▶ PROMPT
Please reproduce the material word for word, from the line containing "697x511 pixels." through the line containing "How do I perform: Open", and leave the pictures out of your answer.

▶ PROVIDED ENTRIES
• • •

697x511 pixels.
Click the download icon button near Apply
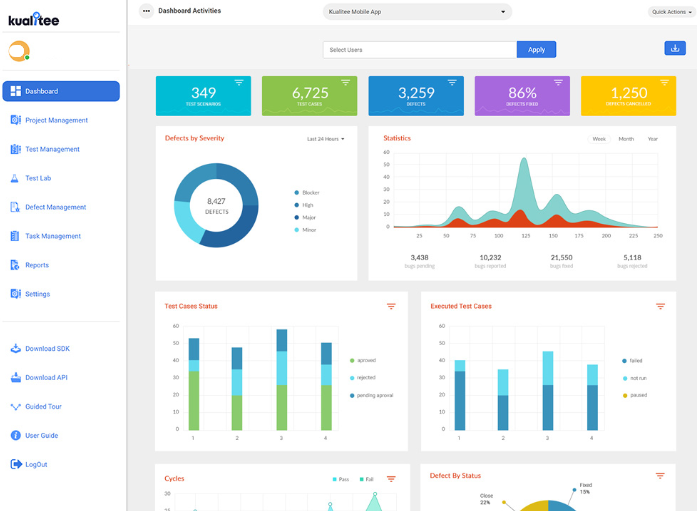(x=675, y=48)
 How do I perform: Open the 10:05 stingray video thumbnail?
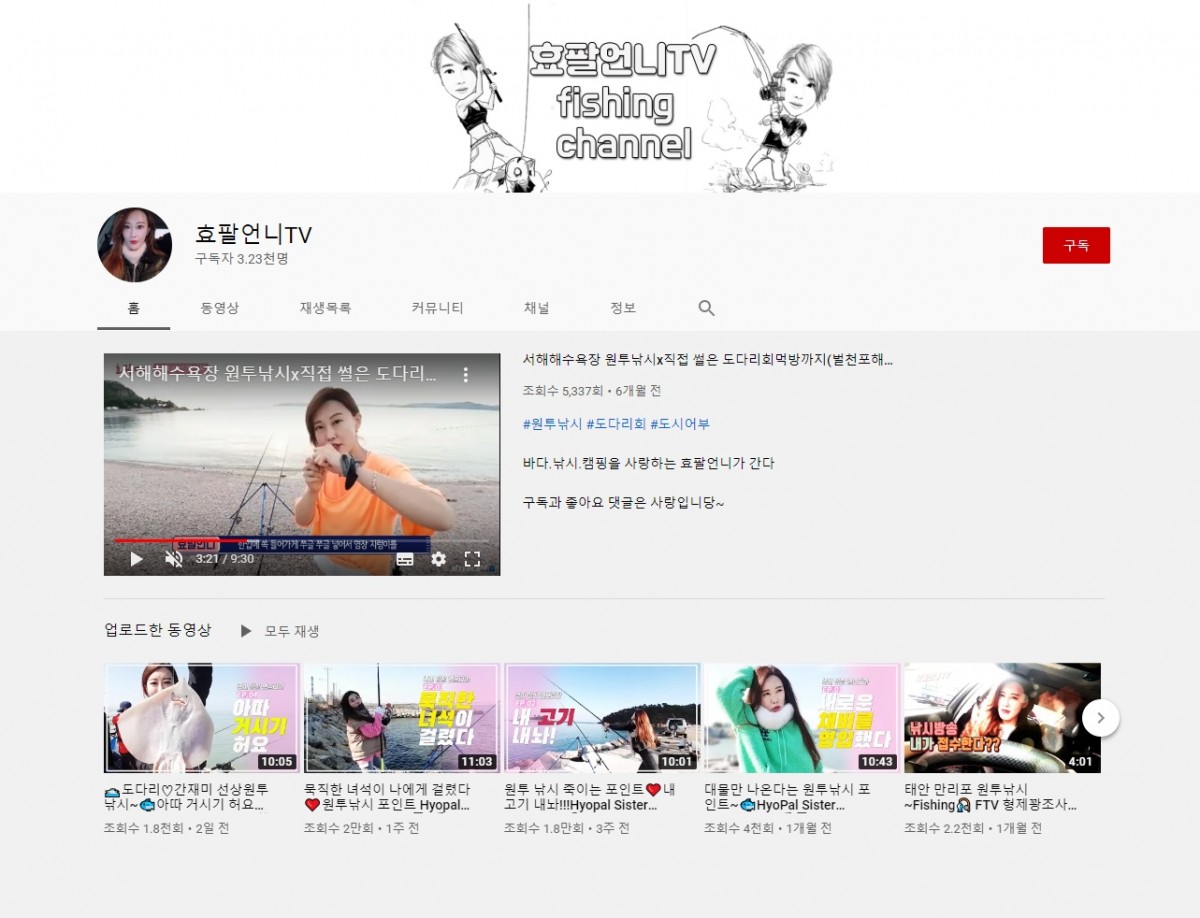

• • •

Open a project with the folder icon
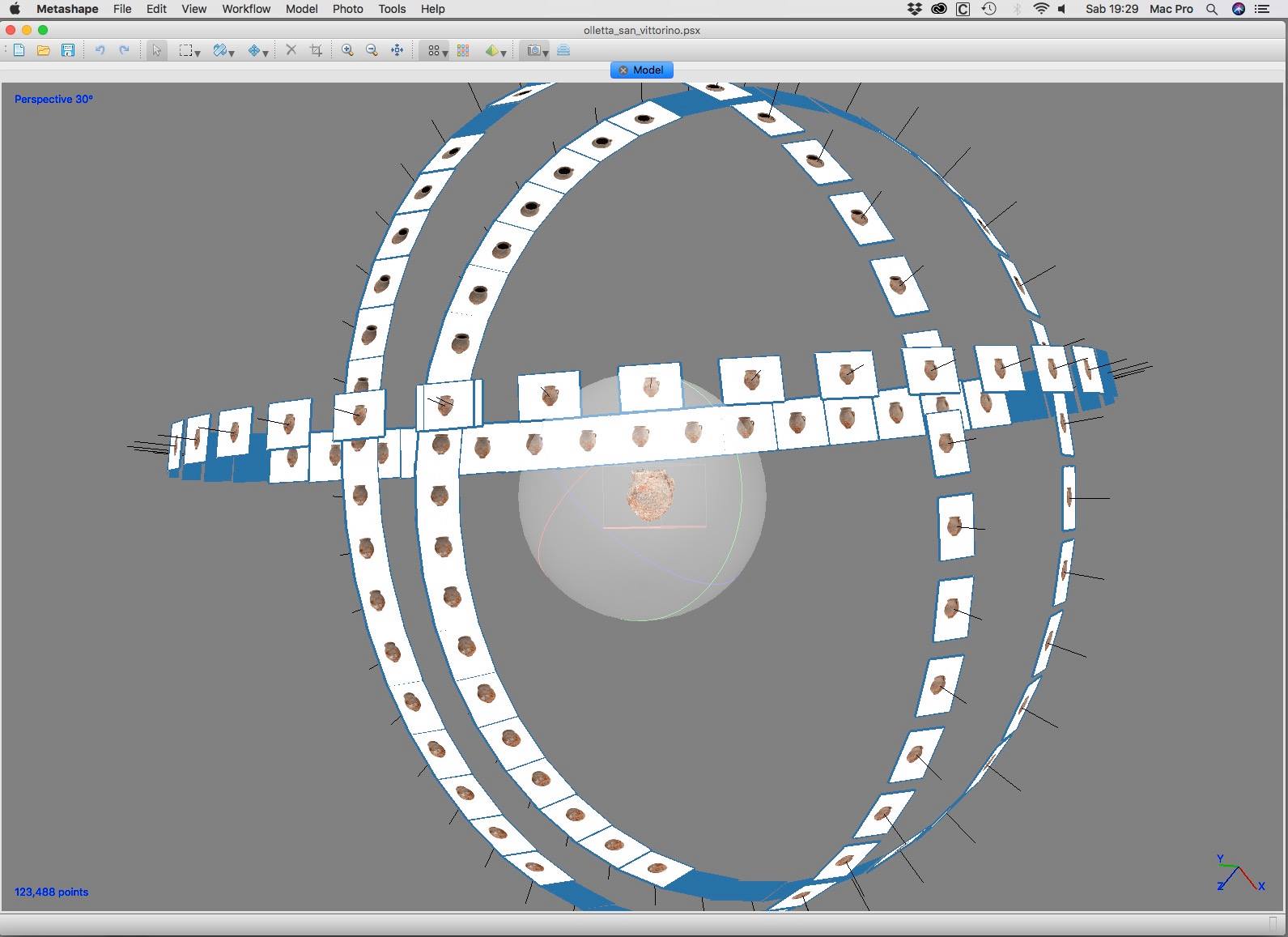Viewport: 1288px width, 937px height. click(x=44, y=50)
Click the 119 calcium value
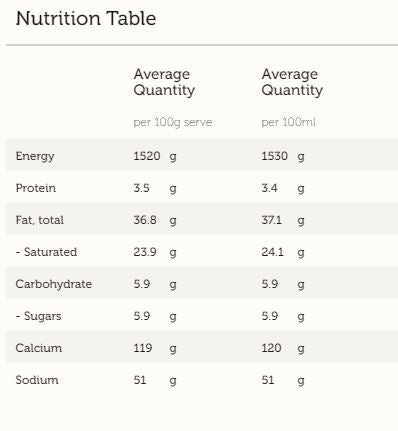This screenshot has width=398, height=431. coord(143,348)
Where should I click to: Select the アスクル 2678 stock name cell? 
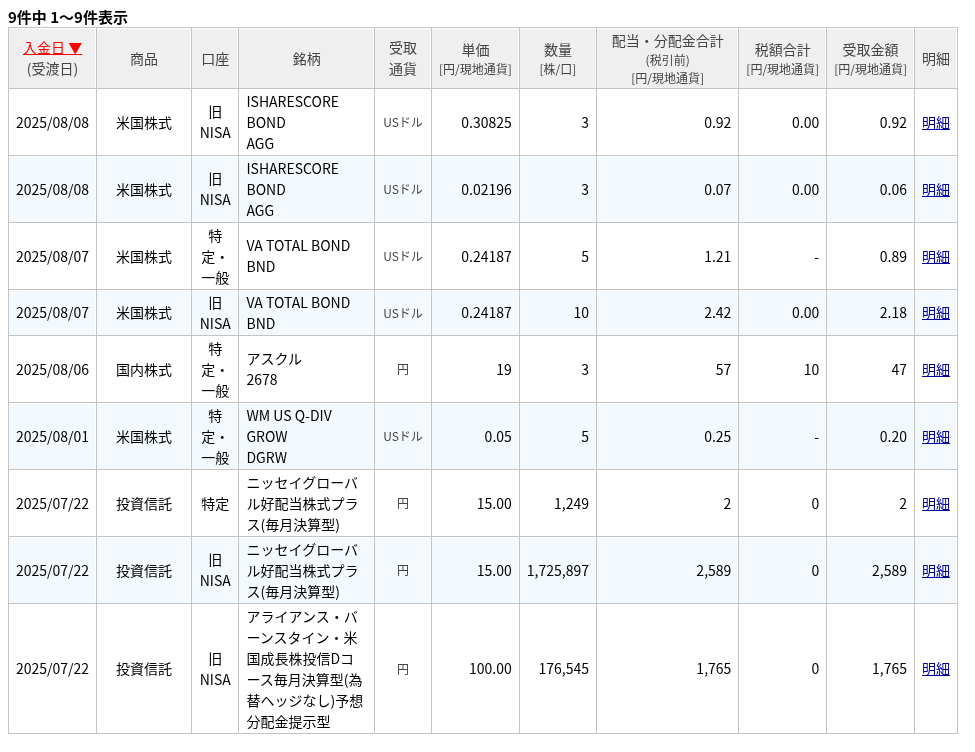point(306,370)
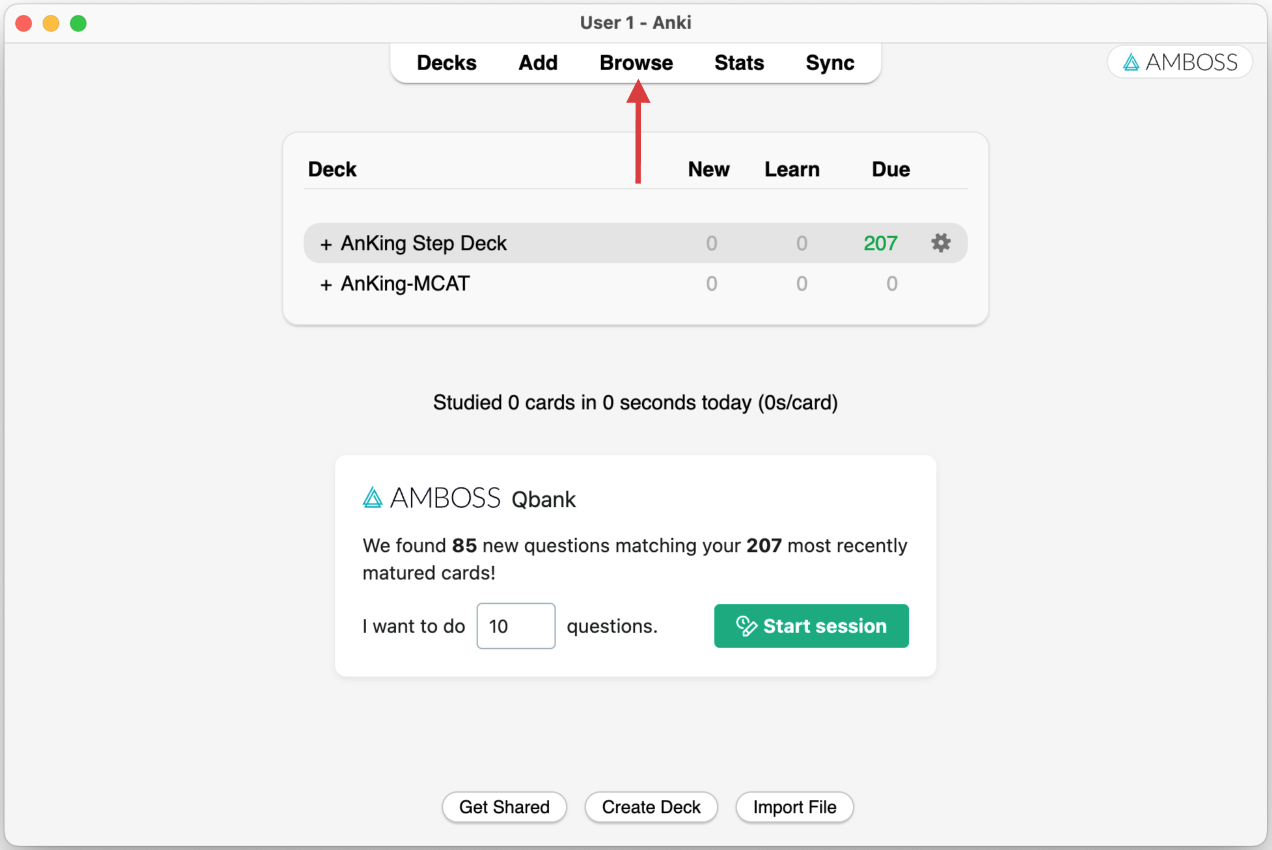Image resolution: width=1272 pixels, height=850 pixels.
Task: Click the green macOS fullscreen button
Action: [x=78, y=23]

• • •

▶ FULL ANSWER
697x511 pixels.
Click the download icon button near Apply
(x=675, y=48)
 How do I perform: Open the 10:05 stingray video thumbnail?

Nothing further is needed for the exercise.